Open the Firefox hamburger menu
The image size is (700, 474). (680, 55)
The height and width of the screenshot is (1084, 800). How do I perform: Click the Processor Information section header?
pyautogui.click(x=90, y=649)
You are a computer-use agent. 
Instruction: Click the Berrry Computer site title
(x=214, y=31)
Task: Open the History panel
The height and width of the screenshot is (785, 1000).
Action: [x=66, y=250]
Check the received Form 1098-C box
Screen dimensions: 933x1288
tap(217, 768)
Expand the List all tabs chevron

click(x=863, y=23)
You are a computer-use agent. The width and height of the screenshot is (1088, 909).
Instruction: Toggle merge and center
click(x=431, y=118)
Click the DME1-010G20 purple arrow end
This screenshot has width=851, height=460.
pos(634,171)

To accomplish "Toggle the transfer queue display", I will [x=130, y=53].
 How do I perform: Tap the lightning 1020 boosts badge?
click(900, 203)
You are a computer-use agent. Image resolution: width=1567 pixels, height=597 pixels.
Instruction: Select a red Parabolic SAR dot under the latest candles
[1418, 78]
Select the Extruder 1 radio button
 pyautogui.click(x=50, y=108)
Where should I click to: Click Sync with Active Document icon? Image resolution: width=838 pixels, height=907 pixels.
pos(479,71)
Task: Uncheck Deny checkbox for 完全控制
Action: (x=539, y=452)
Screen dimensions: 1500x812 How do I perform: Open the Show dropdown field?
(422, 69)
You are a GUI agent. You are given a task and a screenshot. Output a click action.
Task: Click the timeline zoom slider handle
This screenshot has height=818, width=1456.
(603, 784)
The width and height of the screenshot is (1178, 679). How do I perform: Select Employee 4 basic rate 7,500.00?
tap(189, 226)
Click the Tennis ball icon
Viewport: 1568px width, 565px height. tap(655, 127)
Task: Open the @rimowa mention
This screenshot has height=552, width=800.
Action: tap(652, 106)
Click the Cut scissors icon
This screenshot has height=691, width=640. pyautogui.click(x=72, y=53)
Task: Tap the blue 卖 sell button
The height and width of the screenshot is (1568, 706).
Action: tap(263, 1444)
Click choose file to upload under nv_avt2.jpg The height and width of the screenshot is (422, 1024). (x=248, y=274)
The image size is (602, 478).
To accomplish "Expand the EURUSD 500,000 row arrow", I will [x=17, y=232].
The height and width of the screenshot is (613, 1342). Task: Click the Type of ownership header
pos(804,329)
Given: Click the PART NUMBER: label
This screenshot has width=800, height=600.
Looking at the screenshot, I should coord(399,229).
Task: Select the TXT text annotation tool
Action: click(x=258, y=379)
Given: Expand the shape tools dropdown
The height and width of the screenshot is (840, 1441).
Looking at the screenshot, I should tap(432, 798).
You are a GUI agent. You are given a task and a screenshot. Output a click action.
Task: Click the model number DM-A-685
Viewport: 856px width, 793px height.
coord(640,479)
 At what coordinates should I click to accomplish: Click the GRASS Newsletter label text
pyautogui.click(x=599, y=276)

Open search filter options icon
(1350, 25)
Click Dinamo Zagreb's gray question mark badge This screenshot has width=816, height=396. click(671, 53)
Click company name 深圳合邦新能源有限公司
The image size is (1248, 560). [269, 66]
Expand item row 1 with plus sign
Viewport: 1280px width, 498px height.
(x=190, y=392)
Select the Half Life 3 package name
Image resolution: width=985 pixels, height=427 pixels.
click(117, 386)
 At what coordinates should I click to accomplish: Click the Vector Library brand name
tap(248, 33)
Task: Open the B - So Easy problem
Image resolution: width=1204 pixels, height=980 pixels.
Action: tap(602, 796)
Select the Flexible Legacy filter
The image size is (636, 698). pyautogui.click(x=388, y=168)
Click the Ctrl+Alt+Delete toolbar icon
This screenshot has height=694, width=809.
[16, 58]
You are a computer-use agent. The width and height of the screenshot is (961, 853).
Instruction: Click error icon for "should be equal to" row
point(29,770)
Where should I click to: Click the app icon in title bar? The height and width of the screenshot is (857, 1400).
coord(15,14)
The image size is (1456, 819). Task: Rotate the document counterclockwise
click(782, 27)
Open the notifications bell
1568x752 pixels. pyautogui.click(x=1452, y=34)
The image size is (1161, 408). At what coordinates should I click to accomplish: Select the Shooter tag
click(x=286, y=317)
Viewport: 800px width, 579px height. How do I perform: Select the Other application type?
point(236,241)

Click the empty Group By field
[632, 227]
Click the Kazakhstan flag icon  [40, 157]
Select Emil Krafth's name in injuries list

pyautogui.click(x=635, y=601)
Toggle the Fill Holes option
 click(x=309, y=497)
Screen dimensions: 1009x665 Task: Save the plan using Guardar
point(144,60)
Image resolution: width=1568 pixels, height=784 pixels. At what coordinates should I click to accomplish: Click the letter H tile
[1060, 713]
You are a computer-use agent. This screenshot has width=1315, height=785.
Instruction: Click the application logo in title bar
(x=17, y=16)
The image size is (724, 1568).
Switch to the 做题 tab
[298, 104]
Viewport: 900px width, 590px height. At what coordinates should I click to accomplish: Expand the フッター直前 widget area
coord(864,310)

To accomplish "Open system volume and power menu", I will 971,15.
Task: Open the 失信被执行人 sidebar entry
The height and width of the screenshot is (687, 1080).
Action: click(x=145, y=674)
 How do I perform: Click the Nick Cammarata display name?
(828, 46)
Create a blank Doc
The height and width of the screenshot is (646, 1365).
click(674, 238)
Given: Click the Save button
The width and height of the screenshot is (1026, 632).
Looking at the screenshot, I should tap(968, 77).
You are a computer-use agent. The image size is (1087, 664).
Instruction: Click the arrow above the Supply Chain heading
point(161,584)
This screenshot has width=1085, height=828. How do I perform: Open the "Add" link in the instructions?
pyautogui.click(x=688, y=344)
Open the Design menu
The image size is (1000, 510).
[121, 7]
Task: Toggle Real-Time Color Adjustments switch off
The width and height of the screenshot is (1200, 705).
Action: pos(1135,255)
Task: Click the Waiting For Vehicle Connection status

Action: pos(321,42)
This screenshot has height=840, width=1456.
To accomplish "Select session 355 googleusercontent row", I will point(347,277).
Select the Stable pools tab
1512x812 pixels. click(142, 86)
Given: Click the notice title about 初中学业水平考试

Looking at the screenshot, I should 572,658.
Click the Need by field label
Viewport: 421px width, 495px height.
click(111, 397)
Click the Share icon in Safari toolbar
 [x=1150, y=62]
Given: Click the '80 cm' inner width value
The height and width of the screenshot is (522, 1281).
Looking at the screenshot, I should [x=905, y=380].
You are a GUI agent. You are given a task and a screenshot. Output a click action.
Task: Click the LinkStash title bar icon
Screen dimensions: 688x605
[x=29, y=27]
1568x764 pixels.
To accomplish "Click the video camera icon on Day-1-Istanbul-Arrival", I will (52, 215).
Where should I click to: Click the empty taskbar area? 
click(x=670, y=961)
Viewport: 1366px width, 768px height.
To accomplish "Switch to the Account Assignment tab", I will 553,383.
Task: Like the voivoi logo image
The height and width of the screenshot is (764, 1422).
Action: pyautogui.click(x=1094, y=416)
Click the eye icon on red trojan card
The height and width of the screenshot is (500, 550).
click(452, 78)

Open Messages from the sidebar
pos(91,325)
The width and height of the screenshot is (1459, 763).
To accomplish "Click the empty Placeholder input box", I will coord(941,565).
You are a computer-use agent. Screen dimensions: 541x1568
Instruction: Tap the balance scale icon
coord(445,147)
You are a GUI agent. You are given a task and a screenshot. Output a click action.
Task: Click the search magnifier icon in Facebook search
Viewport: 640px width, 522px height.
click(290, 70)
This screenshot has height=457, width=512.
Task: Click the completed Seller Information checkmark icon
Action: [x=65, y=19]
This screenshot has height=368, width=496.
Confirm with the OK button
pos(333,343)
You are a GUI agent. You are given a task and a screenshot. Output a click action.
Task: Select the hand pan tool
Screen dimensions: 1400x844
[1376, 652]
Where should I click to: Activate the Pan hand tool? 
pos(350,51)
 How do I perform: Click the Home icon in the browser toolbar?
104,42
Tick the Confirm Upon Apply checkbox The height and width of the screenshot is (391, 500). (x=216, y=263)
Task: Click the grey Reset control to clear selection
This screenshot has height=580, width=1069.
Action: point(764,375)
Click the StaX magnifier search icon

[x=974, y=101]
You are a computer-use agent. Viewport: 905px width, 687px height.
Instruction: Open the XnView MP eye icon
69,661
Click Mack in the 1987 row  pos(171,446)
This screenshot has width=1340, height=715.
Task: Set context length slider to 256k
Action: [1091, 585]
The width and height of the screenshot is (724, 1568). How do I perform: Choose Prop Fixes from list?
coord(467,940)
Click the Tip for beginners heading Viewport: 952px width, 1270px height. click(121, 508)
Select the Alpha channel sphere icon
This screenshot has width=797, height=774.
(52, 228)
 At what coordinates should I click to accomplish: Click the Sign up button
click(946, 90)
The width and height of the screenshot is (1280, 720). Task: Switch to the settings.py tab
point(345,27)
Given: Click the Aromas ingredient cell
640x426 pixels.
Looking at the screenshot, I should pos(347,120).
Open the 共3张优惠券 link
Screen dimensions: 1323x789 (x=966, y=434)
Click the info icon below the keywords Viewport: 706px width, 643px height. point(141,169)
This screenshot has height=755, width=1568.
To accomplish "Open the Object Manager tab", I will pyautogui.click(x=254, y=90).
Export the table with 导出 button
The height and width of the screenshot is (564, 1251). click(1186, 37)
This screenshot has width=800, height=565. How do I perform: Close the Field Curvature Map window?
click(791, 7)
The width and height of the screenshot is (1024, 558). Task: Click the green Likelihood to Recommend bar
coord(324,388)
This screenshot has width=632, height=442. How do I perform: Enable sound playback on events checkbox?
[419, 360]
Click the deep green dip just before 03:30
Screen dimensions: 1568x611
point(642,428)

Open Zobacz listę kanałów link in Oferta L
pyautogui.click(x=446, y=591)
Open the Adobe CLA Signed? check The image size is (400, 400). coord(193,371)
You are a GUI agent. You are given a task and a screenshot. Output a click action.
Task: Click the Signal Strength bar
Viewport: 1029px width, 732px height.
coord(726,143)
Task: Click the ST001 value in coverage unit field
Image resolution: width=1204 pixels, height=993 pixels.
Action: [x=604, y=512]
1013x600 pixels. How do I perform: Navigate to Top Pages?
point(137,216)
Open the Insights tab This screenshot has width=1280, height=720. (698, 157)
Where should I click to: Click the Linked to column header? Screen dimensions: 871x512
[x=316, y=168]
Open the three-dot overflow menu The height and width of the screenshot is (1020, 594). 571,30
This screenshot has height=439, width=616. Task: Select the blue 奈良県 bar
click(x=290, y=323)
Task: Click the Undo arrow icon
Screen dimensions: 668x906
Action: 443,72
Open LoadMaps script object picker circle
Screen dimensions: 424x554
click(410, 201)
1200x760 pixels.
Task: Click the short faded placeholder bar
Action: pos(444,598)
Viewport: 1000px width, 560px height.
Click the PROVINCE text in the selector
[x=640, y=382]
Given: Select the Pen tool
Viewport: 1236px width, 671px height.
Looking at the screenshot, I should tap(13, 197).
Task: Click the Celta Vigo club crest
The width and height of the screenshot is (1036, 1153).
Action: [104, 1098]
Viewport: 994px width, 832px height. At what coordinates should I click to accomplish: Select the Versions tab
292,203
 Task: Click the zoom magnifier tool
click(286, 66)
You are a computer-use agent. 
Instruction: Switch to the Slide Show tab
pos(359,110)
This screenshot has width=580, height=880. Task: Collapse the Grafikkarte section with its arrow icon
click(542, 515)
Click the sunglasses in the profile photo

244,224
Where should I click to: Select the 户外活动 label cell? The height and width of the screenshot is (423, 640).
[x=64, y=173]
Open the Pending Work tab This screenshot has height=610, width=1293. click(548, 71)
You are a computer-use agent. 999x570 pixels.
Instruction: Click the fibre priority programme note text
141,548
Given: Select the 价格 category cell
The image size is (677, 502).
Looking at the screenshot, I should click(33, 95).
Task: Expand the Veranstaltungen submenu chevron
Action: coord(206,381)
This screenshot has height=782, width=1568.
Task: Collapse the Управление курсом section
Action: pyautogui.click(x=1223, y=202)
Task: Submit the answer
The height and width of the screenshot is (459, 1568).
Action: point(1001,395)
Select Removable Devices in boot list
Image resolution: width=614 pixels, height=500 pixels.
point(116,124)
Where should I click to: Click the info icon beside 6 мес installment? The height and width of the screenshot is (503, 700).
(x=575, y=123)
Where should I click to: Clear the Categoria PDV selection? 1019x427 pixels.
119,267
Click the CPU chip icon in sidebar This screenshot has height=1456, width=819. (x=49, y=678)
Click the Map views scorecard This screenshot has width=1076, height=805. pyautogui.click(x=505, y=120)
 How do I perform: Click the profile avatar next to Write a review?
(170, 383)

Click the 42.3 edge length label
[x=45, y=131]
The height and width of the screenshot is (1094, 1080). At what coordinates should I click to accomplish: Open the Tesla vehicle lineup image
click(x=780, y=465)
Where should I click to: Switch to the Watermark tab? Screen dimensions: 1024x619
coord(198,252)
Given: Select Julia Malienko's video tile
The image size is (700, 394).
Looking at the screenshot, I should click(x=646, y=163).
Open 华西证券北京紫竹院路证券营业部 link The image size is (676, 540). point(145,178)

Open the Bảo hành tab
::::
» **What you should do**
For the string "video", show each line of the entries above where it occurs.

» **Response box**
To accomplish "Click the video camera icon on Day-1-Istanbul-Arrival", I will (52, 215).
Given: Select Julia Malienko's video tile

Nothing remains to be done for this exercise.